Record extracts
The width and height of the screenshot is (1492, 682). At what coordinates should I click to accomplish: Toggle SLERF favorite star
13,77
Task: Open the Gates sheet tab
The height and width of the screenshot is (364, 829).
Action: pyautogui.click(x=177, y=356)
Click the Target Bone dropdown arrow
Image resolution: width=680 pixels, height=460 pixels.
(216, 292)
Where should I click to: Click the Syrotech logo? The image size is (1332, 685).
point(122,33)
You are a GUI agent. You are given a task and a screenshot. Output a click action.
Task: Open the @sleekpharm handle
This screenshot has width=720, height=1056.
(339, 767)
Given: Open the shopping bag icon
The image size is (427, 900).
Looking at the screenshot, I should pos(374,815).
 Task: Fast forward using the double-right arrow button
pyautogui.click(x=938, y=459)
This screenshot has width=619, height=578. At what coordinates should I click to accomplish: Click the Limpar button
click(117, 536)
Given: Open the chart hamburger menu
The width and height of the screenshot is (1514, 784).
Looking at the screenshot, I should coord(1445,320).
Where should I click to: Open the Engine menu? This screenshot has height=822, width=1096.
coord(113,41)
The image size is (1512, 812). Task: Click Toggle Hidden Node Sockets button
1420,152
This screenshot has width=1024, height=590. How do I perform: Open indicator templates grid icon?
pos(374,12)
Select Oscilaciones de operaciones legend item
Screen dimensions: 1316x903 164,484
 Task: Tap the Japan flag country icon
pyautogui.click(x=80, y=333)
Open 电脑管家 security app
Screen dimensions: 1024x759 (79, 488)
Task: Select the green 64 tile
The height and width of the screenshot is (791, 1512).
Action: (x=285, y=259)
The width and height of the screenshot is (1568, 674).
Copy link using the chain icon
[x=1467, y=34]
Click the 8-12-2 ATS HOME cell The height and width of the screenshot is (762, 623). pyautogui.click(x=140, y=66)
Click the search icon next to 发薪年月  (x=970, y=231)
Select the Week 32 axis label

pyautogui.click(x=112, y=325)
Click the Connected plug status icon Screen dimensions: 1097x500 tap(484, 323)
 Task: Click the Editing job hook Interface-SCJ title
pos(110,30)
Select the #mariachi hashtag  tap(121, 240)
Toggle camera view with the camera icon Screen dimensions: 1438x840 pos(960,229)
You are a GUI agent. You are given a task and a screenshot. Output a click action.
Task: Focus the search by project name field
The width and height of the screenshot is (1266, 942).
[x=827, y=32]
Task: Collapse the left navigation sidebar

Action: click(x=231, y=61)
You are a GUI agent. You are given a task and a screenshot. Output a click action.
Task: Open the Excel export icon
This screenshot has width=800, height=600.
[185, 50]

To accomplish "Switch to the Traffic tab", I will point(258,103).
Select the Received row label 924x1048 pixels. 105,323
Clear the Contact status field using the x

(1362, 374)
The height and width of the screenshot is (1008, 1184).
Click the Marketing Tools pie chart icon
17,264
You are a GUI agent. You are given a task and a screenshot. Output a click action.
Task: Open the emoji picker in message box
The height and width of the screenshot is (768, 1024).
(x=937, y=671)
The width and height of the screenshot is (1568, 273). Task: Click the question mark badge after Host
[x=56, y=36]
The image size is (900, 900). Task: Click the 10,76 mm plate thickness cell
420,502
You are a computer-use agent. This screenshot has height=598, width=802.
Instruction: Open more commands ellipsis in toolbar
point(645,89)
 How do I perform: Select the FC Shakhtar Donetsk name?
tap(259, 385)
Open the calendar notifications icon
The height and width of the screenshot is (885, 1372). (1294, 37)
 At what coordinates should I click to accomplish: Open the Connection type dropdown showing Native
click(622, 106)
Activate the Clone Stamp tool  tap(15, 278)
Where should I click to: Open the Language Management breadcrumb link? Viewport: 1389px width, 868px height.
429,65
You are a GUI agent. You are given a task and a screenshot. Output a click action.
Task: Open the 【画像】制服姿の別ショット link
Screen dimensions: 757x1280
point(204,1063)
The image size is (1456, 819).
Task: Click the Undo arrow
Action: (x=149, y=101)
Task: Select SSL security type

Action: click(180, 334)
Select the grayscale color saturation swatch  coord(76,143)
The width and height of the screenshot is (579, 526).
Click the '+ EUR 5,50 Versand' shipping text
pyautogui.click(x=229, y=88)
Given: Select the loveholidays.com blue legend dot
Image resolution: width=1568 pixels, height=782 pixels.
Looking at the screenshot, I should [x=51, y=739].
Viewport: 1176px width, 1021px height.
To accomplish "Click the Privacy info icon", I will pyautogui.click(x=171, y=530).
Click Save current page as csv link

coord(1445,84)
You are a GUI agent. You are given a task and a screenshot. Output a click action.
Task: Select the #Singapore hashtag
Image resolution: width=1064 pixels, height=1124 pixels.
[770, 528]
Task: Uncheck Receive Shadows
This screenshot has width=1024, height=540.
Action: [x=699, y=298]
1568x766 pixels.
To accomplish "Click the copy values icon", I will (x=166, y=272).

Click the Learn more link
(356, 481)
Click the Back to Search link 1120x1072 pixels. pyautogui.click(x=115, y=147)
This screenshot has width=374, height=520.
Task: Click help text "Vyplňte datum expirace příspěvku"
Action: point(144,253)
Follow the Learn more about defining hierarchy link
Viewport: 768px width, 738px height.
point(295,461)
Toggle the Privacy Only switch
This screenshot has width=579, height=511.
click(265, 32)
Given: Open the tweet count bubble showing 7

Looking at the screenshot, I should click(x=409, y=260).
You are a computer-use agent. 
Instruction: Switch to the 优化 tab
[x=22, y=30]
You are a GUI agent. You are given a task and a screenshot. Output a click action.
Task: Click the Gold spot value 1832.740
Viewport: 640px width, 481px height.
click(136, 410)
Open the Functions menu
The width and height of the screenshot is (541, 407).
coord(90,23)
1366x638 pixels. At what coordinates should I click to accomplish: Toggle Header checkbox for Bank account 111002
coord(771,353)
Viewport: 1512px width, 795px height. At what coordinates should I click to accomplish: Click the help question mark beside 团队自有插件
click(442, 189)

Instructions for the task
What lines in the material above contain the word "computer"? Copy them out.

Task output
You are a computer-use agent. This screenshot has height=598, width=802.
You are a computer-use agent. 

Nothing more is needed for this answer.